* EXCERPTED TEXT
%%

In October I presented a ‘flash talk’ titled “What Hath God Taught – Teaching Telegraphy at Notre Dame in the 1870s” at the SHOT conference held in St. Louis, Missouri. I also took in the 10th Annual SIGCIS gathering titled Stored in Memory held on the last day of the conference.

January started off with a happy bang related to my work as the Illustrations Editor for the History of Cartography Project when the 950+ map images destined for Volume 4, Cartography in the European Enlightenment, the next volume in the History of Cartography series due to appear in 2019, went off to our publisher the University of Chicago Press.

2017 News

In November I travelled to Toronto for the annual History of Science Society conference where I chaired a session on Science Education in the United States.

%%

* COMPLETE THE FOLLOWING
1. In the excerpted news text, what role does the writer hold for the History of Cartography Project?
2. From the excerpted news text, write out everything from "In October I" down to "the United States.", word for word.

* LISTED RECORDS
%%

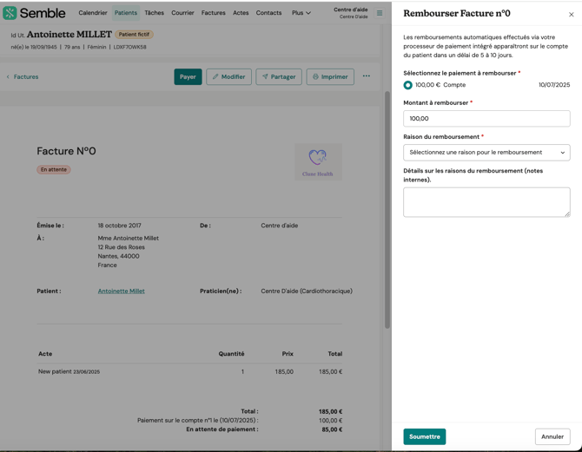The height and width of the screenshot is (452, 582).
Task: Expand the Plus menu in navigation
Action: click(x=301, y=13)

%%
%%

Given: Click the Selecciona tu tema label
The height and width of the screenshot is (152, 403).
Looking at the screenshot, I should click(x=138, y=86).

%%

* ANSWERS TO EACH TASK
1. Illustrations Editor

2.
In October I presented a ‘flash talk’ titled “What Hath God Taught – Teaching Telegraphy at Notre Dame in the 1870s” at the SHOT conference held in St. Louis, Missouri. I also took in the 10th Annual SIGCIS gathering titled Stored in Memory held on the last day of the conference.

January started off with a happy bang related to my work as the Illustrations Editor for the History of Cartography Project when the 950+ map images destined for Volume 4, Cartography in the European Enlightenment, the next volume in the History of Cartography series due to appear in 2019, went off to our publisher the University of Chicago Press.

2017 News

In November I travelled to Toronto for the annual History of Science Society conference where I chaired a session on Science Education in the United States.